What is Term Life Insurance?
As its name indicates, term life insurance insures you for a specific term or
span of years. If you die during the term, your beneficiary is paid the
coverage amount subject to your policy terms. Because it provides "pure"
insurance without any cash value accumulation, term life insurance coverage
is generally less expensive initially than permanent coverage. Term life
insurance provides a great answer to the question: How will your family
manage financially if you die prematurely?
The Advantages of Term Life Insurance
Term life insurance helps to provide peace of mind for you and your family.

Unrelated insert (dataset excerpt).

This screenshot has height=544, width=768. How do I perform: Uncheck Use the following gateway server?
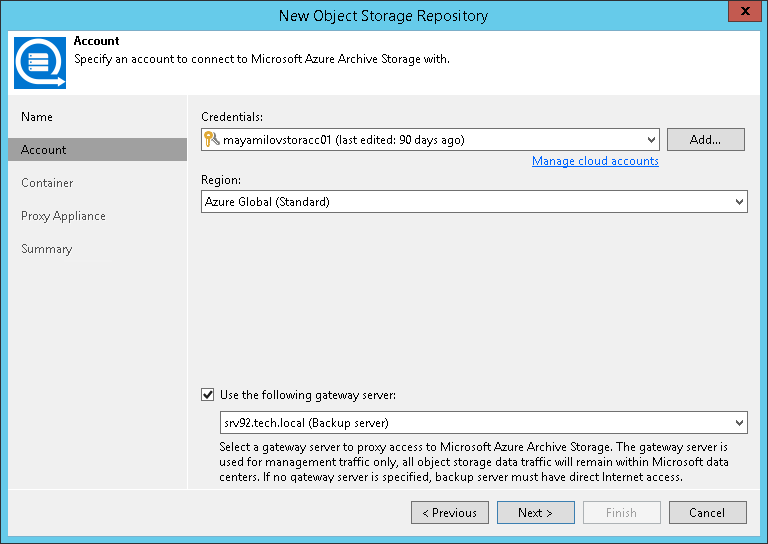point(208,395)
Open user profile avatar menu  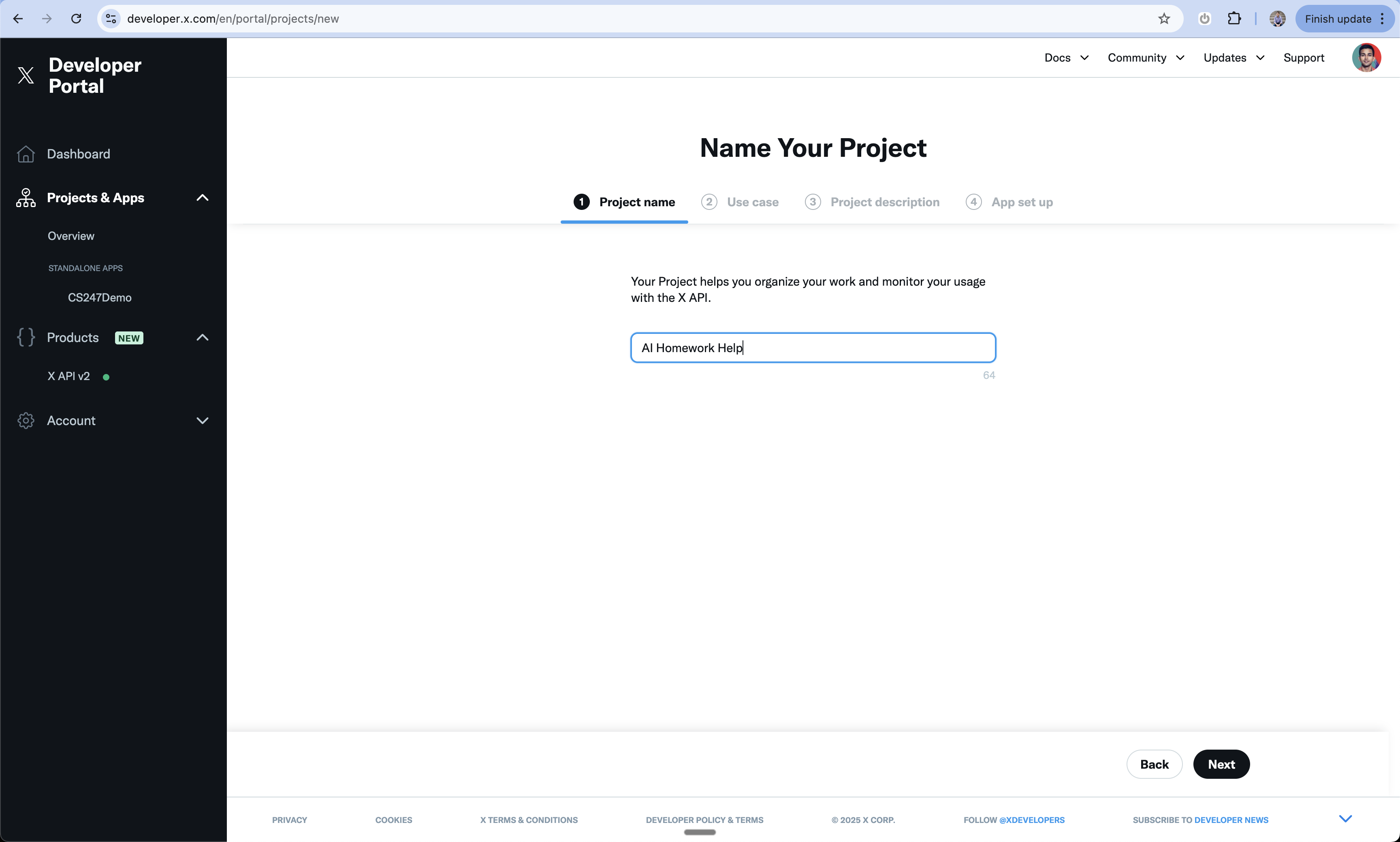[x=1366, y=58]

It also helps you protect the assets you've worked so hard to attain. And all
this security reaches up to 30 years into the future, at guaranteed level
premiums that are competitively priced today. The Trendsetter®
Super Series policies offer valuable protection for your family or business
partnership with attractive premiums.
What is Whole Life Insurance?
Life insurance under which coverage is intended to remain in force during the
Insured's entire lifetime, providing premiums are paid as specified in the
policy. A whole life insurance policy can build cash value on a tax-deferred
basis. Both the premiums to pay and the cash values that result are
predetermined and found in the policy contract. The cash value is an amount of
money available to the policy owner for policy loans or as the surrender value
if the policy is canceled and returned to the company.
Cash Value
With pure whole life insurance, the cash value is guaranteed. As an added
benefit, cash value can be used by the policy owner as a "cash reserve" for
emergencies, extra income, or college expenses. This is considered a loan
(interest charges accrue). What's more, you're not obligated to repay the loan,
but any amount not repaid will be deducted from the policy's death benefit.

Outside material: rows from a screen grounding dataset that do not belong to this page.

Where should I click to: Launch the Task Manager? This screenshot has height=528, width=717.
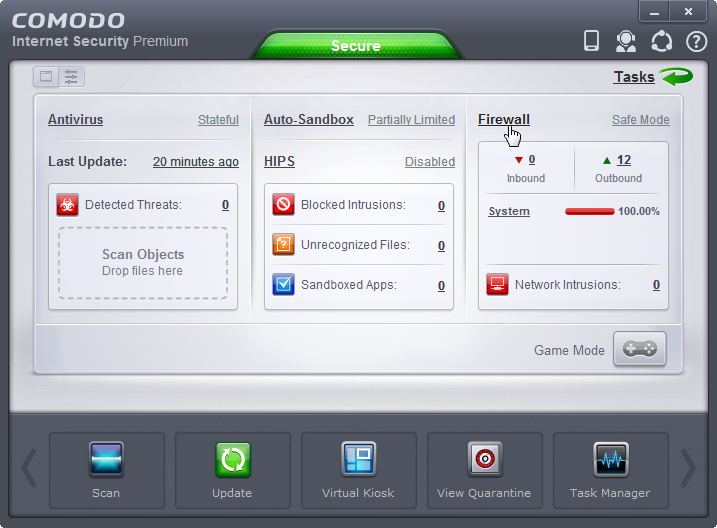coord(610,461)
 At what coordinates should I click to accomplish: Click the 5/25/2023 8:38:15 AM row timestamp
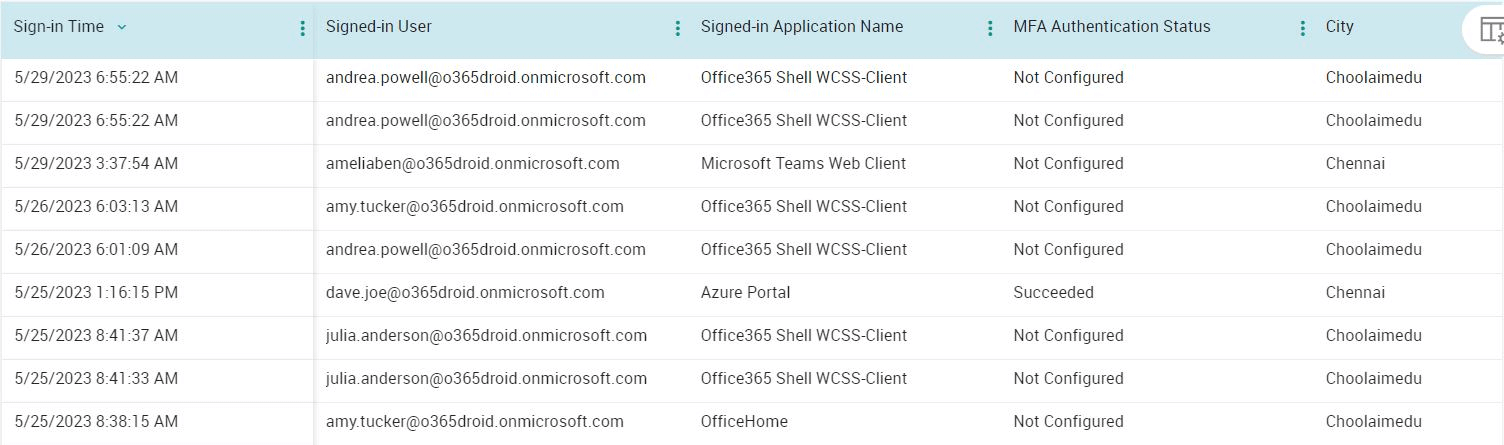click(96, 422)
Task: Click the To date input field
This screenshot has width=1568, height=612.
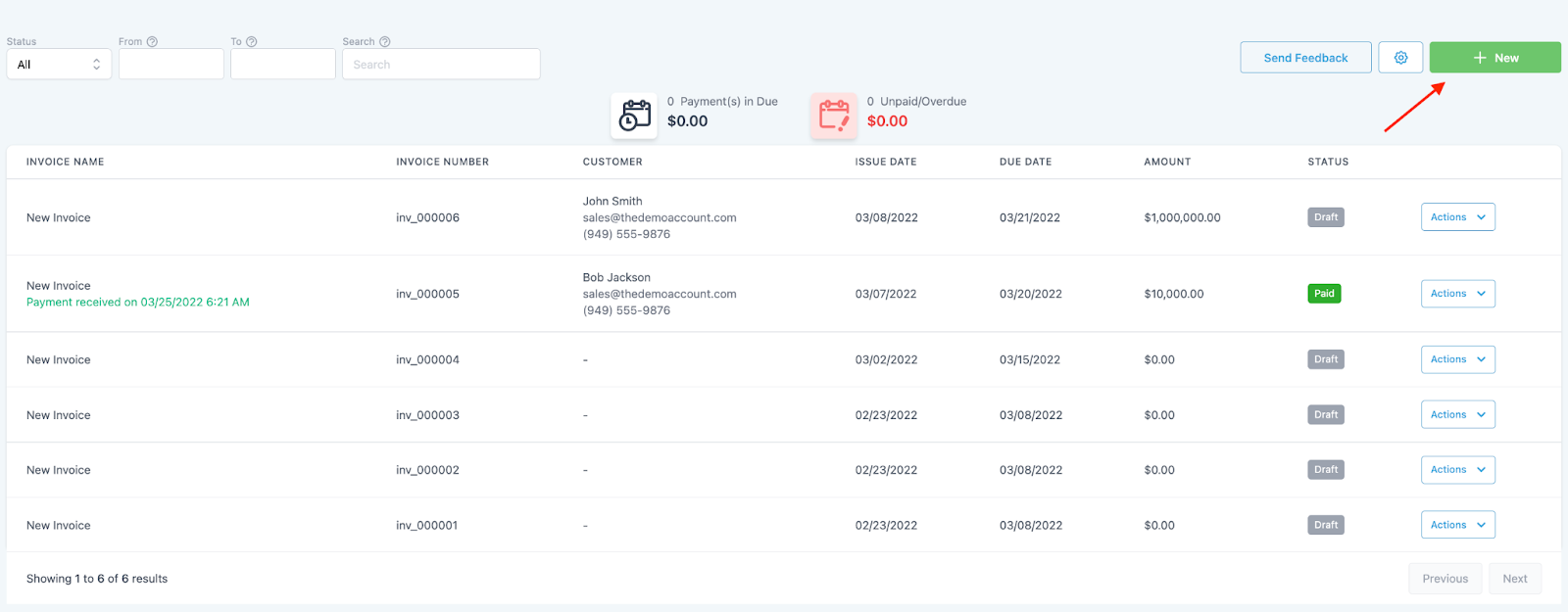Action: click(282, 65)
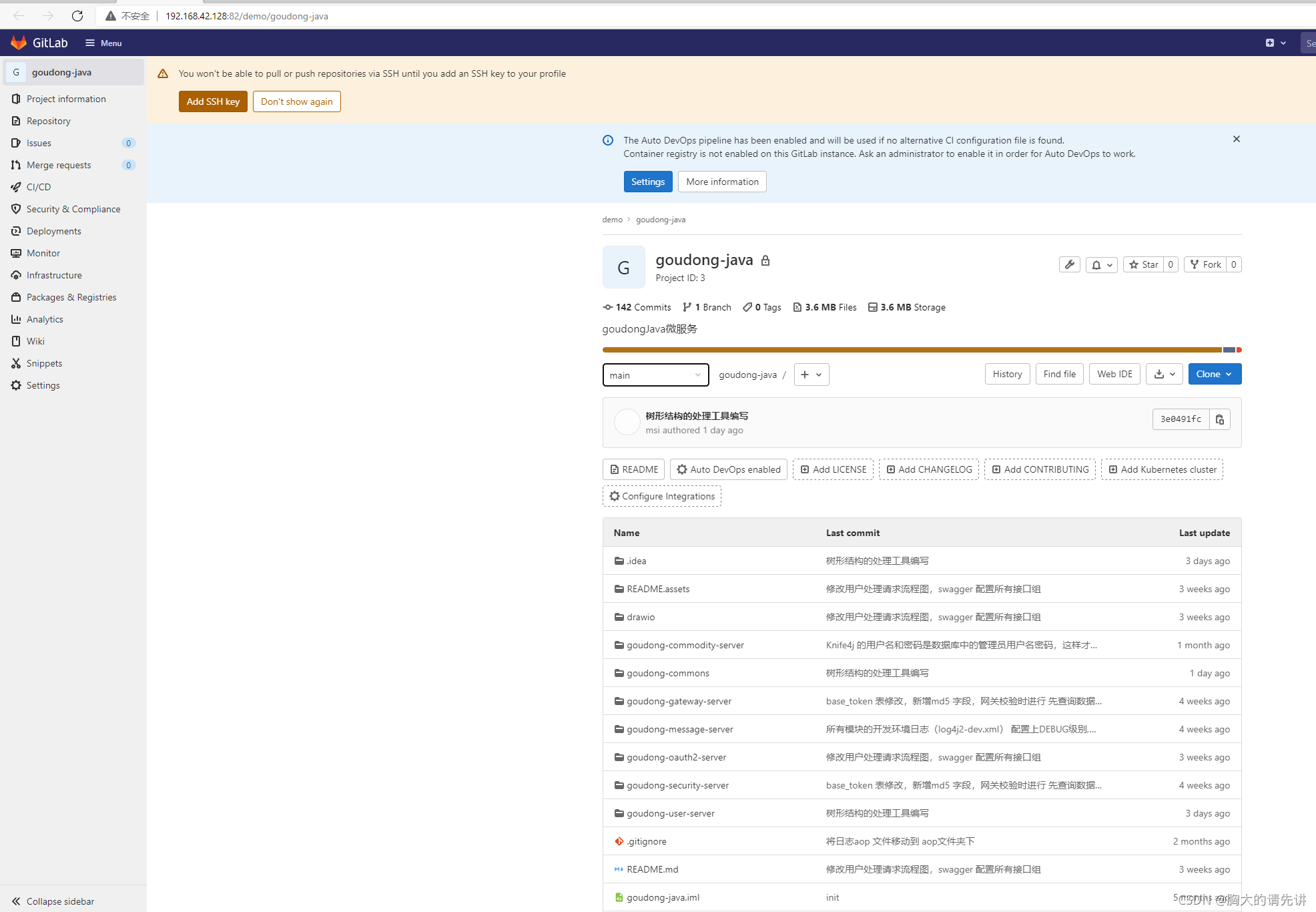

What is Universal Life Insurance?
Universal Life (UL) is a form of permanent life insurance. If your UL policy is
in force at the time of the insured’s death (second death for joint life
policies), policy proceeds will be paid in accordance with the terms of the
policy to the beneficiary you designate. UL policies offer a valuable death
benefit and provide the opportunity to build cash values that you can borrow or
withdraw.
With certain limits, you can choose the premium you wish to pay and this
determines how the policy values develop. Each policy month, a monthly deduction
to cover the cost of the insurance protection is deducted from the policy value.
The Advantages of Universal Life Insurance
The advantage over other forms of permanent insurance is that universal life
insurance gives you more flexibility over your policy to assist you in meeting
your financial goals. Within certain limits, you can choose the amount, method
and timing of your premium payments. UL is also an “interest sensitive” product.
This means that the interest rates credited to policy values will change over
time.
Flexibility of payments, tax-deferred cash value accumulation, and coverage
options (subject to contract requirements) are the primary advantages over term
insurance. Because of these advantages, universal life can be used in estate
planning and retirement planning, offering the policy owner a variety of
options.
The Power of Tax-Deferred Earning, Access to
Your Cash Value, and Variable Life Insurance Protection
Because it's a life insurance policy, variable universal life insurance provides
your beneficiaries with a death benefit that can help them preserve their
financial security in a time of need while offering you the opportunity to
invest for your future.
Variable universal life insurance offers you the protection of life insurance
with the investment advantages of professionally managed money. Consider a
variable universal life insurance product if you want the benefits of life
insurance with tax-deferred growth and federal income tax-free transfer of the
death benefit to your beneficiaries.
Survivorship Insurance
Although Congress passed legislation to increase the "applicable exclusion
amount" for estate taxes, the fact is that the "death tax" will only be
completely eliminated for a one-year window - the year 2010 - unless the repeal
is extended or made permanent through new legislation.
The message is clear - planning ahead to cover the cost of potential estate
taxes is still the best strategy.
Sometimes referred to as second-to-die insurance provides a death benefit that
can be used to help pay estate taxes.